Parece que José Saramago era uma resistência a essa grande corrente que
só diz sim : sim à violência planetária, sim à destruição das culturas,
sim ao enxugamento visível do espaço afetivo dentro das relações humanas
e também do espaço afetivo com a gente mesmo. Sim à mercantilização de
tudo e de todos, sim ao Deus dinheiro, à Deusa do Poder. Sim a tudo que
seja fácil, tranqüilo, descartável e, de preferência, indolor. O prazer
mais fútil e veloz no lugar de qualquer coisa ( ainda que minimamente
pensada...). Alguma coisa estava fora do lugar (e continuará.. sempre?)

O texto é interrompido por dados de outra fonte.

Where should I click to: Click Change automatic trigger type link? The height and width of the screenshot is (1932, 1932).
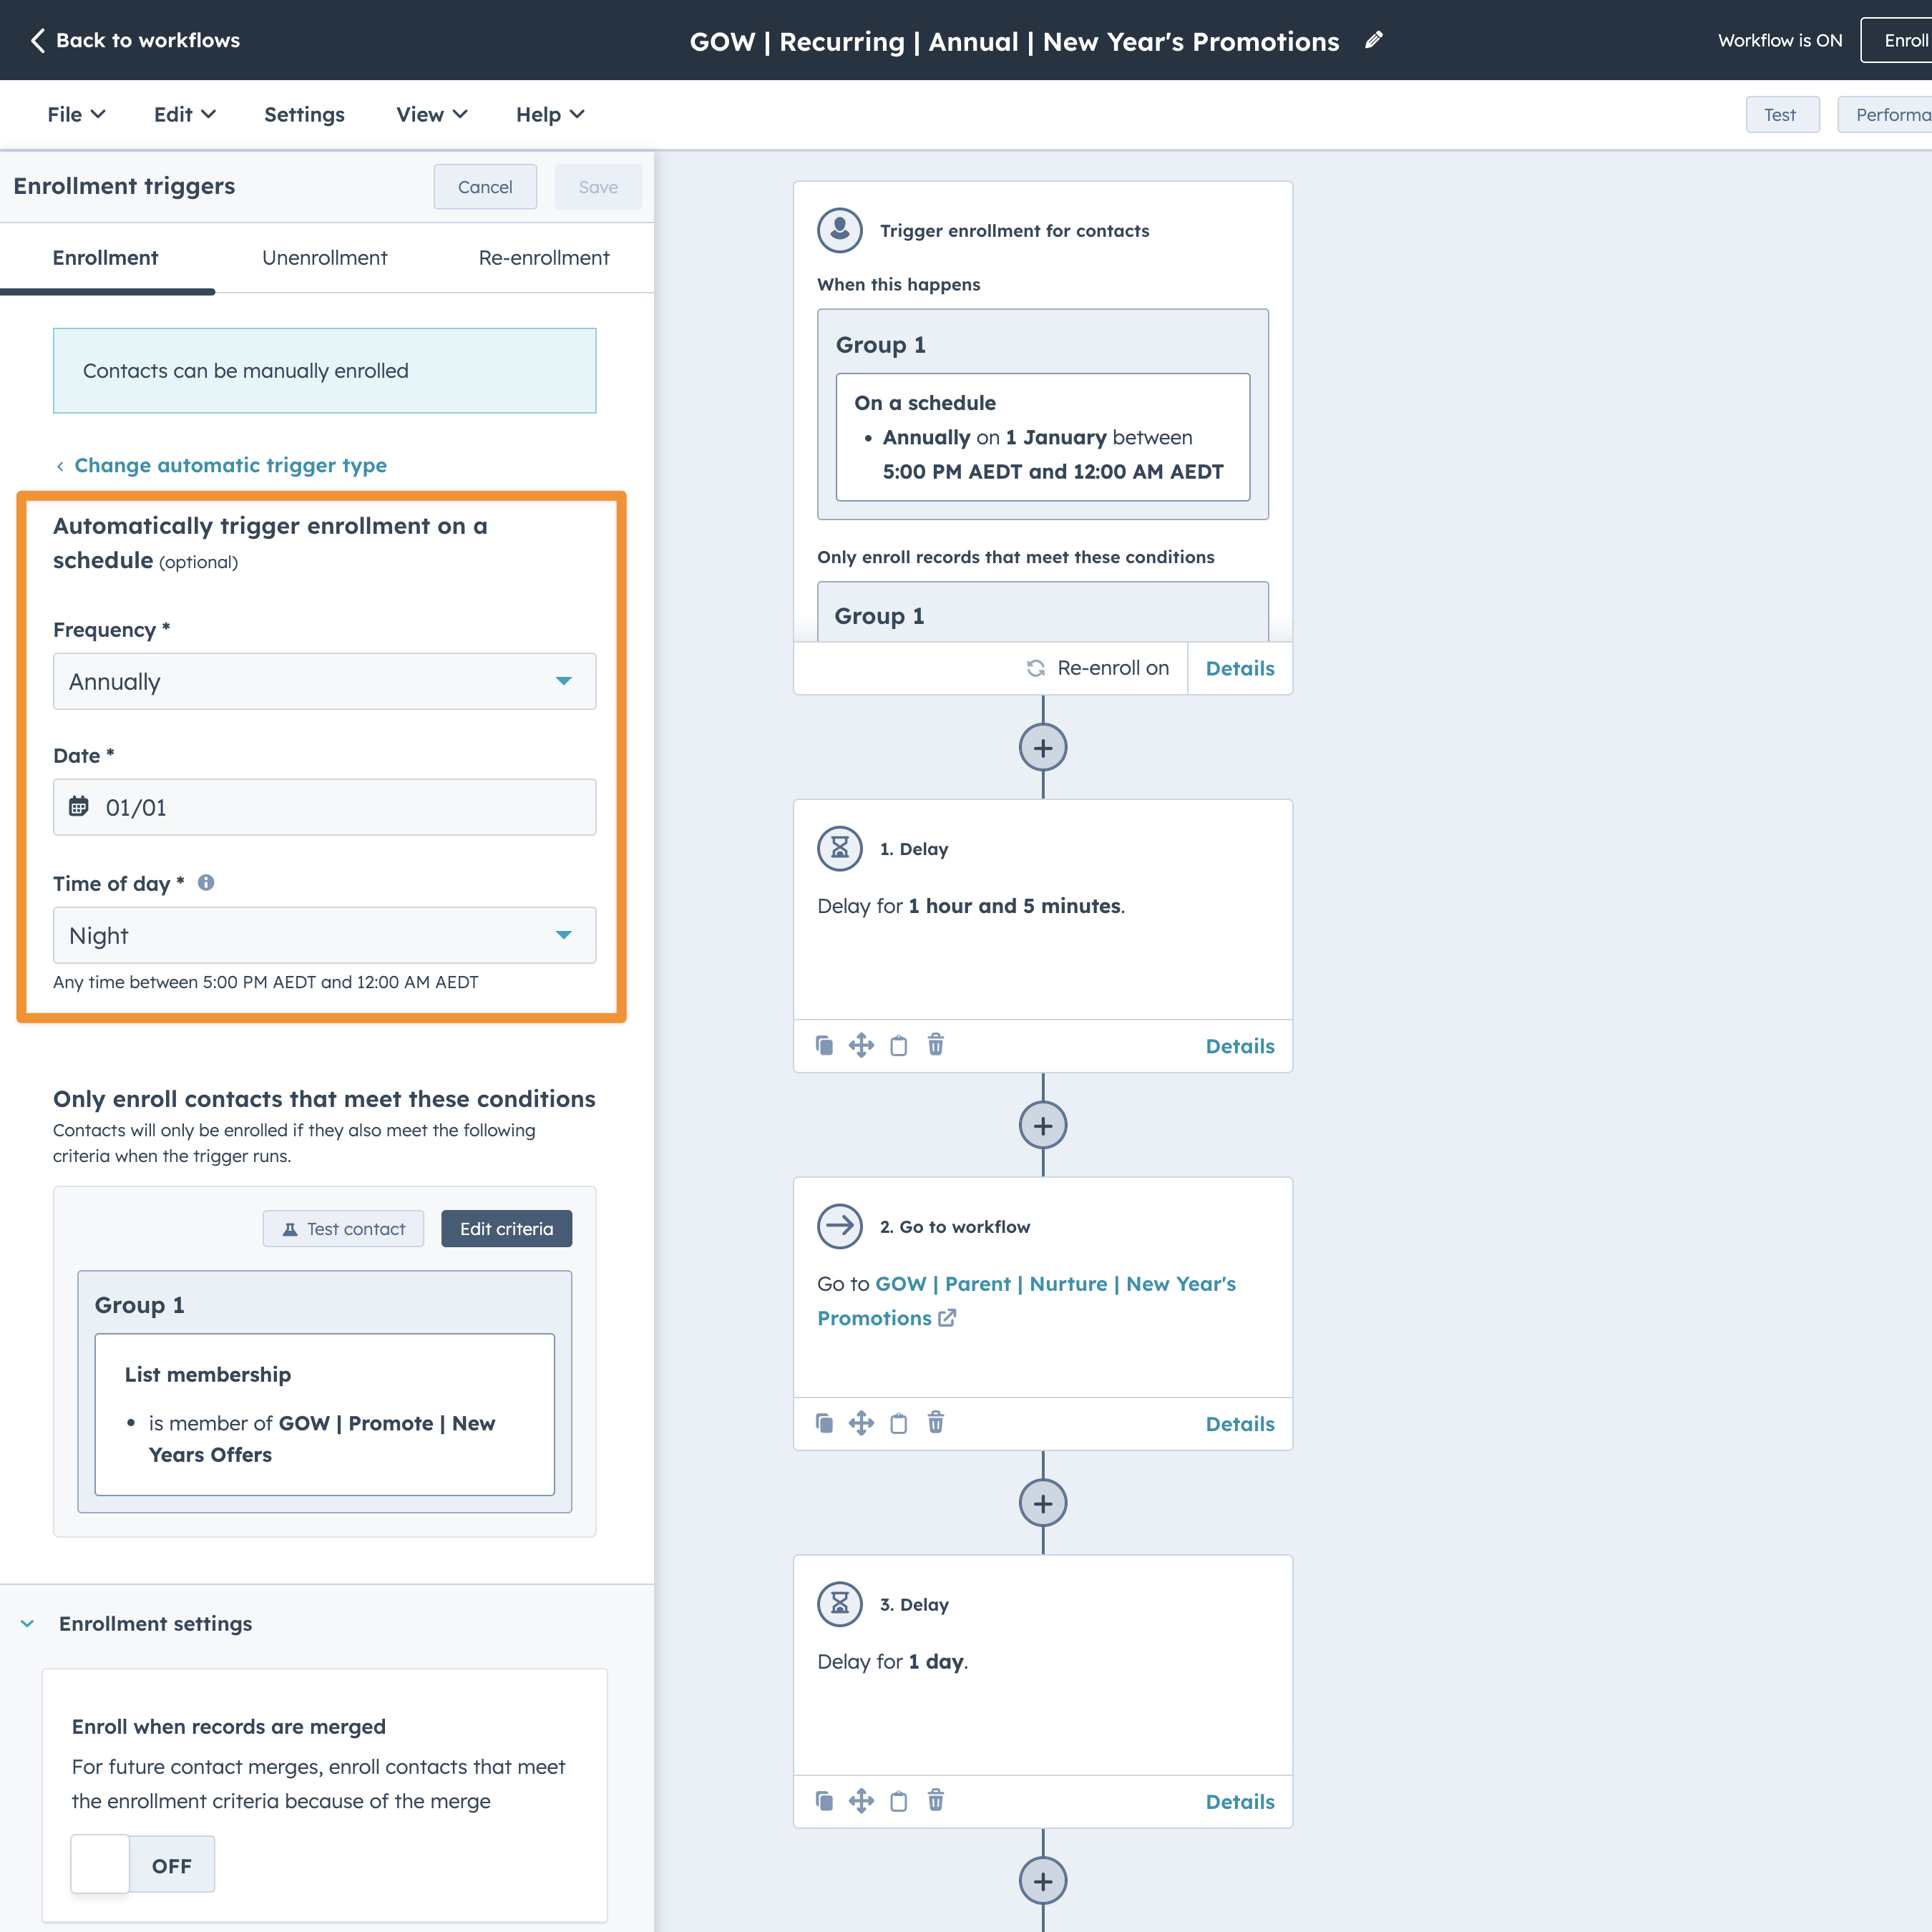230,465
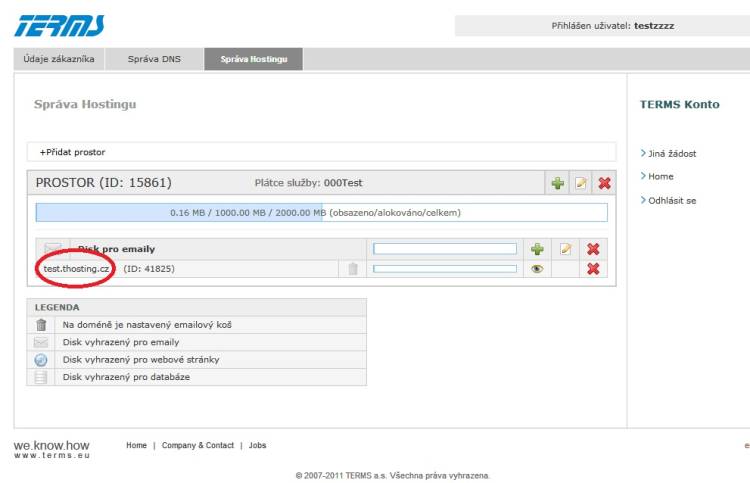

e Saramago nos dizia isso através de seus livros... O não tem suas
máscaras...
Enfim... O finito mais
finito ainda. É como se o universo encurtasse-se um pouco mais e a gente
não soubesse o que fazer do instante seguinte. É como se toda a labuta
diária perdesse o sentido. Corre-se tanto, não é? A morte de Saramago é
aquela paradinha, em um dia de 24 horas de fúria metropolitana , nos
dizendo que as coisas não são bem assim. Talvez, pense algum possível
leitor, que eu esteja exagerando. Mas, complementando também, só posso
falar a partir de mim. Este mim que ficou hoje, aos 18 de junho de 2010,
bem mais finito do que gostaria. É assim mesmo. O gosto de finito na
boca e a sensação de precariedade em todos os poros. É assim mesmo.